Table 1: Types and definitions of the morphological patterns of AA [1].

table 2 Table 2

Table 2: Distribution of anatomical variations of the aortic arch and gender variations.

table 3 Table 3

Table 3: Distribution of anatomical variations of the aortic arch in the world population and in this study [1].

Discussion

      The usual or normal branching pattern is seen with an incidence of 64.9-94.3% according to the literature [7]. Variation in the AA branches occurs mainly due to the abnormal fusion or disappearance of aortic arch arteries during the embryonic period [7]. The aorta develops during the third week of gestation, with six pairs of aortic arches developing between the ventral and dorsal aorta [8]. The aorta, AA, and its branches develop through a complex process in the fetus during the first few weeks of development [9]. In normal embryonic morphogenesis, the AA develops from five pairs of pharyngeal arch arteries with left-to-right symmetry. The mature configuration of the thoracic aorta and its branches is a result of a defined pattern of asymmetric regression and persistence of specific embryologic arch structures [10,11].

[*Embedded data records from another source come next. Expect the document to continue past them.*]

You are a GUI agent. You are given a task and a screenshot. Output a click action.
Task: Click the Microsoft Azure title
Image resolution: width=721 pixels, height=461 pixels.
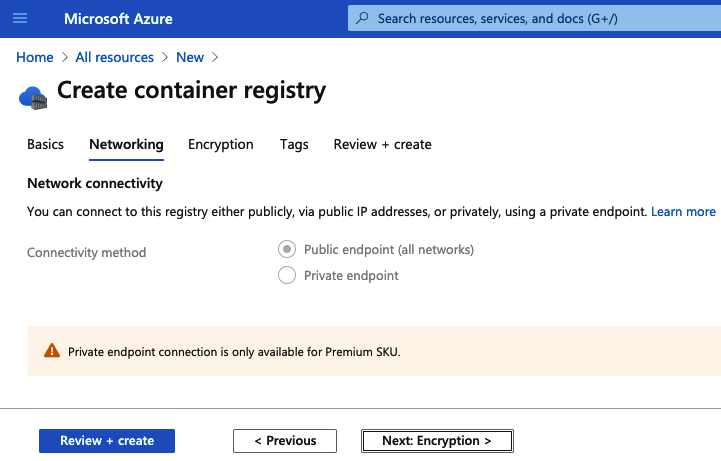pyautogui.click(x=118, y=19)
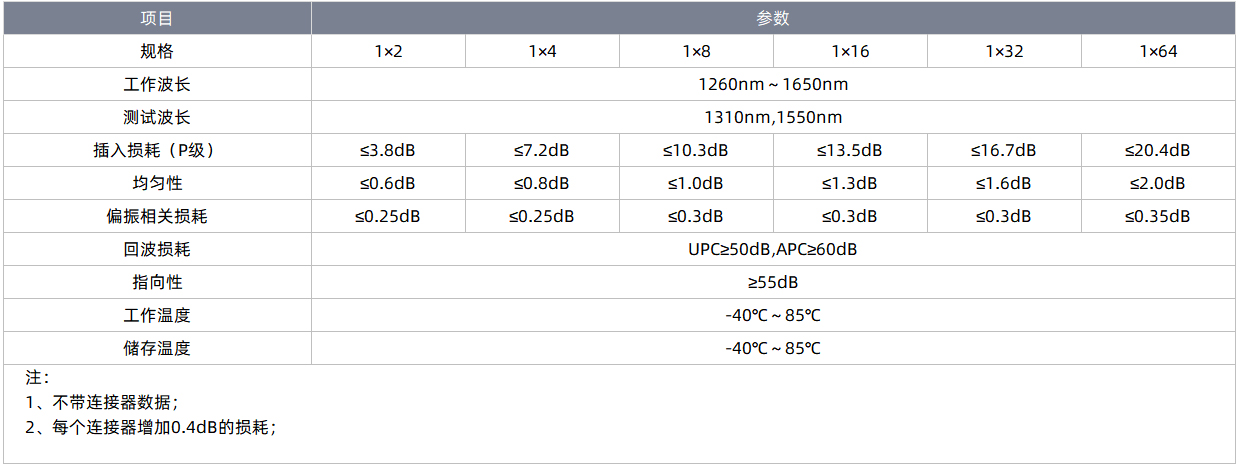
Task: Click note 2 about 0.4dB connector loss
Action: (150, 427)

      Modern radiological techniques, especially CTA have enabled an elegant insight into the thoracic blood vessels [12]. In this study, we used CTA to look for the AA variation because CTA with 3D reconstruction is accepted as a non-invasive diagnostic procedure to assess anatomical variations of AA prior to surgery or interventional procedures and it offers a wide outlook of vessels and the spatial relationship of adjacent organ [6].

      The form of the branches were classified into Type I, Type II, Type III, Type IV, Type V, Type VI, Type VII and type VIII table_1 [1,13]. See table 1.

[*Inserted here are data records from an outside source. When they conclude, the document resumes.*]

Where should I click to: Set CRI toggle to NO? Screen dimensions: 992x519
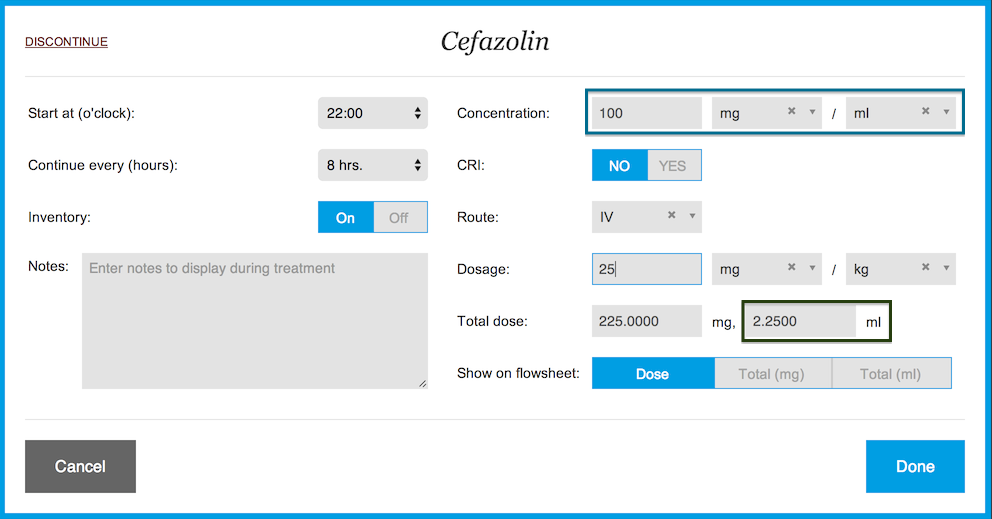pos(619,166)
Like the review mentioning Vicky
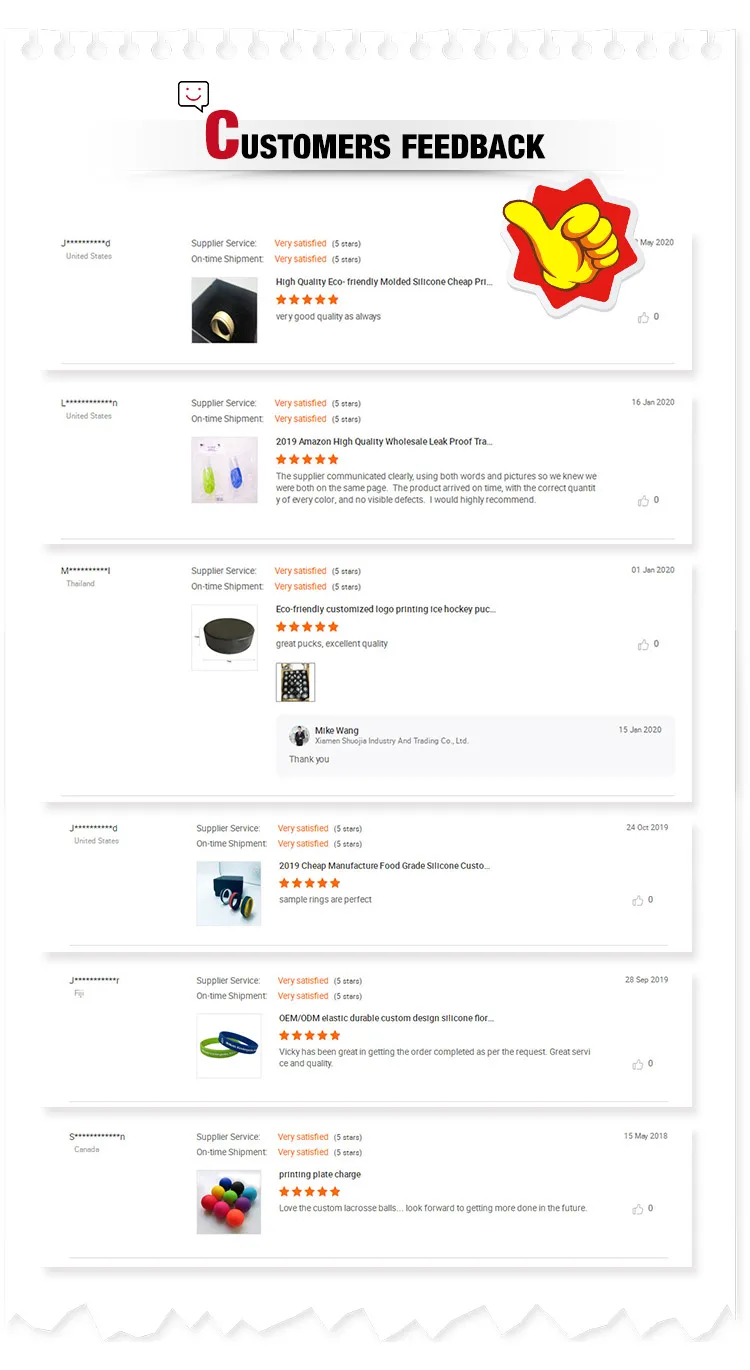The image size is (750, 1370). (x=637, y=1065)
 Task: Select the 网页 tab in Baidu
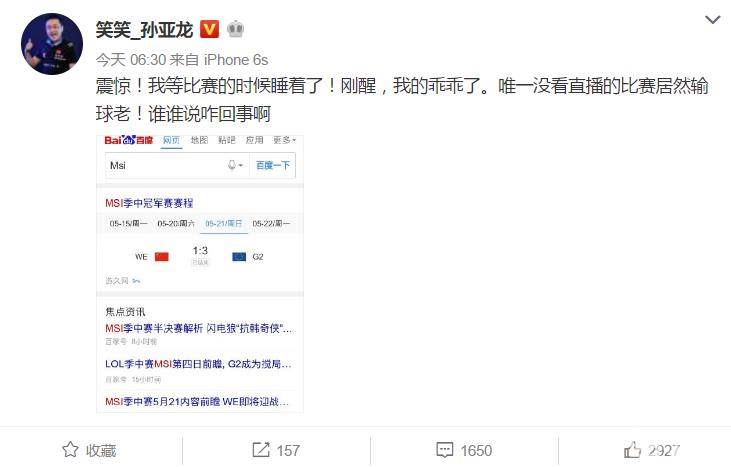coord(172,140)
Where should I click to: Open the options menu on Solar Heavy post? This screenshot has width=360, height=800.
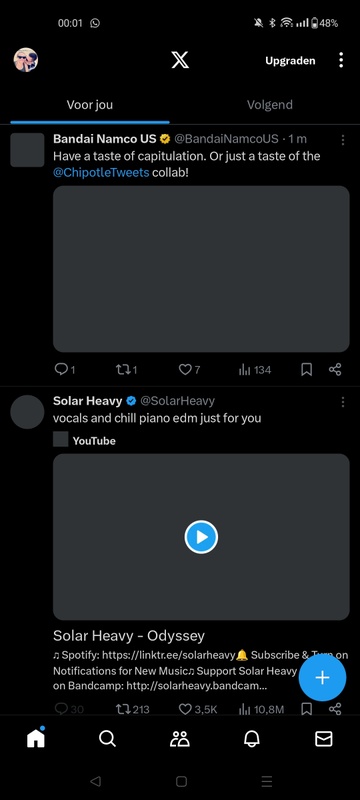tap(343, 402)
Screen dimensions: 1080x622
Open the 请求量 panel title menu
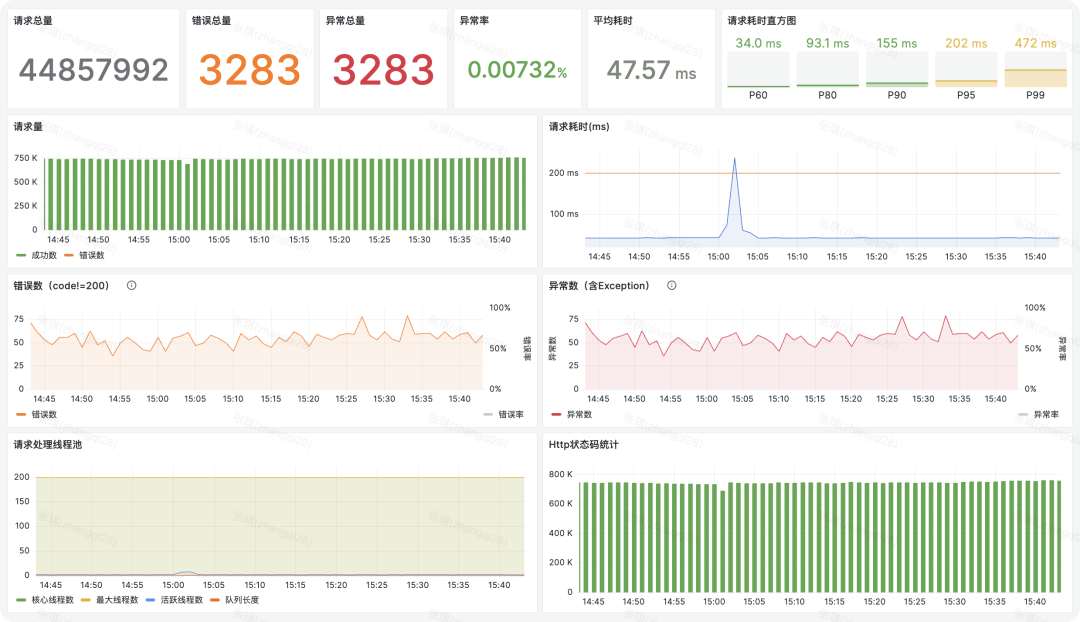[x=28, y=127]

      The present study revealed that (76.47%) of patients had type I AA, while (23.52%) of them had AA variations table 2. The second most common type was type II (Bovine Arch) followed by type III. Type V, VII and VIII were very rare. However, no type IV and type VI variations were identified. This compares favorably with other published studies table 3.

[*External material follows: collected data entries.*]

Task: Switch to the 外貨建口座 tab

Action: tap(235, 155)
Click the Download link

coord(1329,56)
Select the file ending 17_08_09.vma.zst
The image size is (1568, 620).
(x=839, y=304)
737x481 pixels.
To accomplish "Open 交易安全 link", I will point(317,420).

      Anatomical variations in the branching pattern of AA are significant for diagnostic, surgical, and interventional procedures of the thorax and neck [14,3]. They are, however, more important for thoracic operations (especially in vascular, cardiac, esophageal and mediastinal surgeries) and various procedures of interventional radiology [8]. With the increase in recent years of thoracic aortic stenting and hybrid aortic reconstructive procedures, recognition of these variations has assumed greater importance, to ensure safer and more accurate endovascular and surgical planning [9]. In order to anticipate possible difficulties during catheterization, it is of great importance to know the prevalence of such variants in stroke patients [15]. On the other hand, radiologists and surgeons attempting vascular entry in order to reach supra-aortic branches through catheter, also needs to go through AA [13].

      There is increased number of AA interventions and surgeries in Jordan. However; there is no data in the Jordanian population regarding this variation. Therefore, awareness of these variations is of crucial importance for cardiac, vascular and thoracic surgeons as well as interventional radiologist. Moreover, Prior knowledge of the arch anatomy will facilitate other interventional decisions, such as catheter shape selection, or whether to use embolic protection devices [9].

Conclusion

      Although there are some racial variations of the AA branches, the sample of Jordanian population had similar to those shown in the majority of different races. AA Type I AA is the most frequent pattern followed by type II and type III. Knowledge of these variations may be very important to the vascular, thoracic surgeons and interventional radiologist.